CEUTA — La indignación popular ha tomado las calles de la ciudad autónoma. Cientos de vecinos se concentraron masivamente este fin de semana para protestar de forma contundente contra la inacción y la gestión del Gobierno de Pedro Sánchez, al que acusan de dejar desprotegida la frontera sur de España e ignorar la asfixia que sufre el municipio.
Bajo consignas rotundas como «¡Ceuta no es un CETI!» e insultos dirigidos directamente al presidente del Ejecutivo central, la ciudadanía ceutí expresó su hartazgo ante una situación insostenible.
La saturación del Centro de Estancia Temporal de Inmigrantes (CETI) y la llegada constante de flujos migratorios irregulares han desbordado por completo la capacidad de los recursos locales, desatando la indignación de la población.
Claves de la protesta
Abandono institucional: Los manifestantes denuncian que la Moncloa ha dado la espalda a Ceuta, convirtiendo a la ciudad autónoma en un embudo migratorio sin dotarla de las herramientas necesarias para garantizar la seguridad ni el orden público.
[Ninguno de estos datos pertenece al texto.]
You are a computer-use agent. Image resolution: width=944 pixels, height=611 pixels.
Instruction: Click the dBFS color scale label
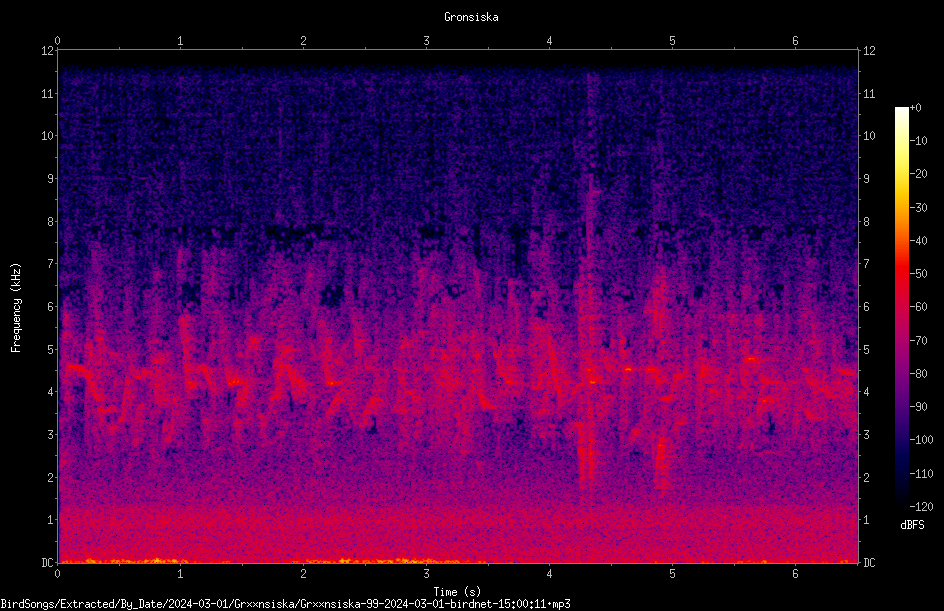coord(912,525)
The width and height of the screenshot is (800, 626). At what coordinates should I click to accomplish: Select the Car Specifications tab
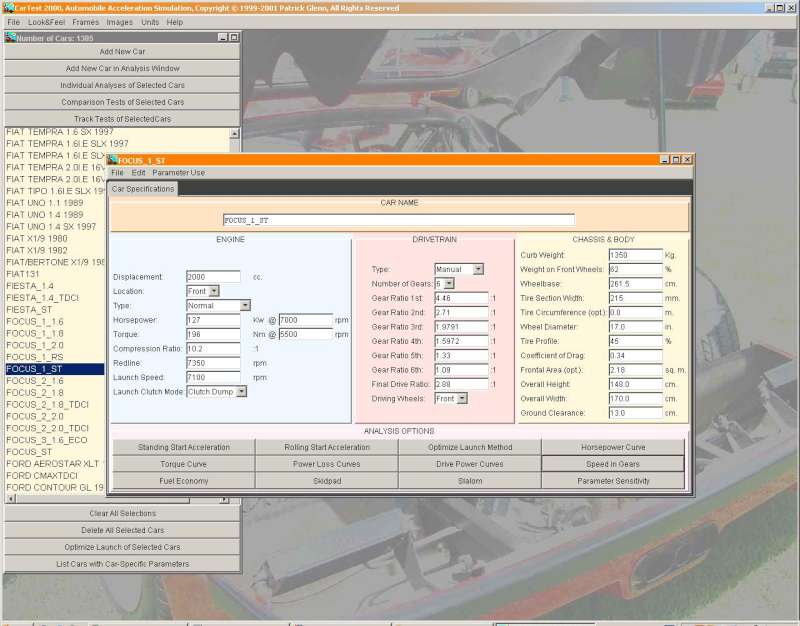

Exigencia de traslados a la península: La presión ciudadana reclama el reparto y la derivación inmediata de migrantes y menores no acompañados hacia la península para descongestionar las infraestructuras locales.
Soberanía y seguridad: La protesta volvió a poner sobre la mesa la exigencia de reforzar la presencia de las Fuerzas y Cuerpos de Seguridad del Estado y defender con firmeza la integridad territorial de la frontera sur de España y de Europa.
El malestar popular deja en evidencia una quiebra profunda entre la ciudadanía ceutí y la agenda migratoria del Gobierno.
Mientras las infraestructuras locales continúan en estado de alerta máxima, la presión sobre Sánchez se intensifica para que aplique medidas severas y responda al clamor de una ciudad que se niega a quedar relegada al olvido.